Come stimolare bene il punto G?

  • Inserire uno o due dita (o un sex toy ricurvo) nella vagina, con il palmo rivolto verso l’alto.
  • Eseguire un leggero movimento a “vieni qui” piegando le dita.
  • Alternare pressione e ritmo per trovare ciò che dà più piacere alla partner.
Il nostro consiglio: non tutte le donne amano questa stimolazione. È quindi essenziale parlarne prima, osservare le reazioni e non insistere se la sensazione non è piacevole.

Quale posizione per far godere una donna?

  • Il missionario: inclinare leggermente il bacino della donna, mettendo un cuscino sotto i fianchi, aumenta la pressione del pene sul punto G e intensifica le sensazioni.
  • Da dietro (doggy style): regolando l’angolo di penetrazione (ad esempio, inarcando la schiena o allargando leggermente le cosce), questa posizione può stimolare il punto G in modo più diretto. Il suo vantaggio? Le mani restano libere per accarezzare il clitoride allo stesso tempo!
  • La cow-girl: questa posizione è ideale per stimolare il clitoride (sfregandolo contro il bacino del partner), favorendo al contempo una penetrazione che può adattarsi alle preferenze della donna.

Come far godere una donna senza penetrazione?

L’orgasmo femminile non dipende necessariamente dalla penetrazione. Molte donne raggiungono più facilmente il piacere grazie alla stimolazione esterna che durante un rapporto vaginale o anale. Ecco perché altre tecniche ben note permettono di raggiungere un piacere intenso e, a volte, anche multiplo.

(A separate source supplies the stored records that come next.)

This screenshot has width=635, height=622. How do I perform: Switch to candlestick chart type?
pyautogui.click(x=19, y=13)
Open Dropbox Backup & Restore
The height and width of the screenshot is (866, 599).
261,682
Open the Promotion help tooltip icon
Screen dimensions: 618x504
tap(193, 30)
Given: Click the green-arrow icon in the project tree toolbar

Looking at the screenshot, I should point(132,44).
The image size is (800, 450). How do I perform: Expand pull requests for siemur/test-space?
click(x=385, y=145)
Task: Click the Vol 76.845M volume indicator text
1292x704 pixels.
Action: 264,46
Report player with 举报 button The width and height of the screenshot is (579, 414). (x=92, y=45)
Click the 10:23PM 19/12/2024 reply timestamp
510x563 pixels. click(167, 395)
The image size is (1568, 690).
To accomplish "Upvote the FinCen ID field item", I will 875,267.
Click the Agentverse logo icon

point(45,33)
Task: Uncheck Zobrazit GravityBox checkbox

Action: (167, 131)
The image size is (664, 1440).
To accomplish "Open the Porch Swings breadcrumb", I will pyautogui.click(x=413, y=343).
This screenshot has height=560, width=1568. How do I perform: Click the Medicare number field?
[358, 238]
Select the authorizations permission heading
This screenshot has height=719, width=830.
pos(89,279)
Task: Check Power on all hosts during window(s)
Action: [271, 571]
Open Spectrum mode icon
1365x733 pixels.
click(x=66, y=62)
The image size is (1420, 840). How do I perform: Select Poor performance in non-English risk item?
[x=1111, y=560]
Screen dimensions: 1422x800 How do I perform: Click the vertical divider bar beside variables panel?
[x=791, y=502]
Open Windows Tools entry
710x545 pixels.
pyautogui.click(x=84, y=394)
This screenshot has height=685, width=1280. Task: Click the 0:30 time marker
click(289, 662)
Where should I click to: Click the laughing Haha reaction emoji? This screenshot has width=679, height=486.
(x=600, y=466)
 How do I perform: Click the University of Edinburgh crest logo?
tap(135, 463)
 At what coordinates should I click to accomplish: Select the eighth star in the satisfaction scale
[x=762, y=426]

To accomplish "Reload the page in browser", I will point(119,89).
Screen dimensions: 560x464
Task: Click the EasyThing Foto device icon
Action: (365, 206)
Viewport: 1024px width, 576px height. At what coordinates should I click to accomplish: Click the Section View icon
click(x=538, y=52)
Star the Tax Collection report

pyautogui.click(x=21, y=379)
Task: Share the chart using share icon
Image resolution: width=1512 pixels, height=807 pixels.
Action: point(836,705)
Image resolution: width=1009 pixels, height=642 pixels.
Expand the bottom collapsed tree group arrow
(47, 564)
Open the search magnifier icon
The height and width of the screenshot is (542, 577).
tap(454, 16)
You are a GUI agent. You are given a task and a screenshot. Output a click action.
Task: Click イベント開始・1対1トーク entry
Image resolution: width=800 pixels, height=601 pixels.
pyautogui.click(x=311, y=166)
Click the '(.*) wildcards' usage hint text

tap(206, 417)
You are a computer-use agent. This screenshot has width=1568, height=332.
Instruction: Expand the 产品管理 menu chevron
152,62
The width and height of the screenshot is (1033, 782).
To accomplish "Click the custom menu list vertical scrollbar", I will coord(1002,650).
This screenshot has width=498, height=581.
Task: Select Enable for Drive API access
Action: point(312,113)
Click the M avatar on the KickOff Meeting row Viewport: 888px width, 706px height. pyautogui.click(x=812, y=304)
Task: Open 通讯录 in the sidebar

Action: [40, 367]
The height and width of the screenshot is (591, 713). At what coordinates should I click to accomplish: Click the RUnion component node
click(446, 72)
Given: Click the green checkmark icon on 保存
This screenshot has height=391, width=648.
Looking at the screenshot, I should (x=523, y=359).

Il cunnilingus: l’arte di giocare bene con la lingua

Un buon cunnilingus si basa soprattutto sul ritmo, la dolcezza e l’attenzione alle reazioni della partner. Ecco alcuni consigli per massimizzare il piacere:

  • Variare i movimenti: alternare carezze circolari, piccoli colpi verticali o orizzontali con la lingua e una pressione più decisa se le piace.
  • Usare le dita per massaggiare l’ingresso della vagina o premere delicatamente sul punto G.
  • Osservare le sue reazioni: rallentare o accelerare al momento giusto, prestare attenzione al respiro e ai gemiti permette di guidarla verso l’orgasmo senza errori.

Esplorare il suo corpo con i sex toys

I sex toys non sono semplici accessori: permettono di intensificare le sensazioni e variare i piaceri. Uno stimolatore clitorideo ad aria pulsata o un vibratore esterno possono aiutarti a far godere una donna senza penetrazione.

Ricorda che la stimolazione non deve limitarsi alla zona intima. Tutto il corpo è un terreno di gioco: un vibratore sui seni, una piuma o una benda per giocare con le sensazioni… Tutto ciò che amplifica l’eccitazione senza richiedere penetrazione non può che aumentare l’intensità del momento.